Der Wind ist weiterhin schwach und kommt aus östlichen Richtungen. In der Nacht
zum Donnerstag schiebt sich der Rücken langsam etwa ostwärts, ist aber weiterhin
das entscheidende Muster. Dem Westen nähert sich jedoch die Kaltfront eines
Tiefs über dem Nordatlantik an, die sich primär in etwas dichterer Bewölkung
bemerkbar macht. Im äußersten Nordwesten sind aber erste Schauer und Gewitter
nicht ausgeschlossen. Sonst verläuft die Nacht meist ruhig mit einstelligen
Tiefstwerte im Osten und Südosten, sonst sind des 16 bis 10 Grad.

Donnerstag … ist die Achse des Höhenrückens deutlich ostwärts vorangekommen
und erstreckt sich nun von Süddeutschland bis nach Polen. Damit nimmt der
zyklonale Einfluss von Westen her langsam zu. Wenngleich der Haupttrog sich noch
auf dem Nordatlantik befindet, laufen auf seiner Vorderseite Kurzwellentröge von
Südwest nach Nordost. Ein erster
befindet sich bei den Britischen Inseln, der im Westen für schauerartigen Regen
sorgt. Teils sind darin Gewitter eingelagert. Später greifen schließlich von
Frankreich und Benelux her teils starke Gewitter auf den Südwesten, Westen und
Nordwesten über. Dabei besteht aufgrund der erhöhten Schwerungswerte, hohem CAPE
und ppws eine erhöhte Wahrscheinlichkeit für einzelne unwetterartige
Entwicklungen. Außerdem wird es fast im ganzen Land sehr warm bis heiß mit
Höchstwerten zwischen 26 und 32 Grad.

Arbeitsanweisungen:
A - Welche Höchstwerte nennt der Wetterbericht für Donnerstag?
B - Kopiere aus dem Wetterbericht den Abschnitt von "Der Wind ist" bis "bis 10 Grad." wortgetreu.

Datenteil:
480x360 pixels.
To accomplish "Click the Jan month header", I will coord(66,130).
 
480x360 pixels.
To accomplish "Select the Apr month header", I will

Lösungen:
A - Zwischen 26 und 32 Grad.

B -
Der Wind ist weiterhin schwach und kommt aus östlichen Richtungen. In der Nacht
zum Donnerstag schiebt sich der Rücken langsam etwa ostwärts, ist aber weiterhin
das entscheidende Muster. Dem Westen nähert sich jedoch die Kaltfront eines
Tiefs über dem Nordatlantik an, die sich primär in etwas dichterer Bewölkung
bemerkbar macht. Im äußersten Nordwesten sind aber erste Schauer und Gewitter
nicht ausgeschlossen. Sonst verläuft die Nacht meist ruhig mit einstelligen
Tiefstwerte im Osten und Südosten, sonst sind des 16 bis 10 Grad.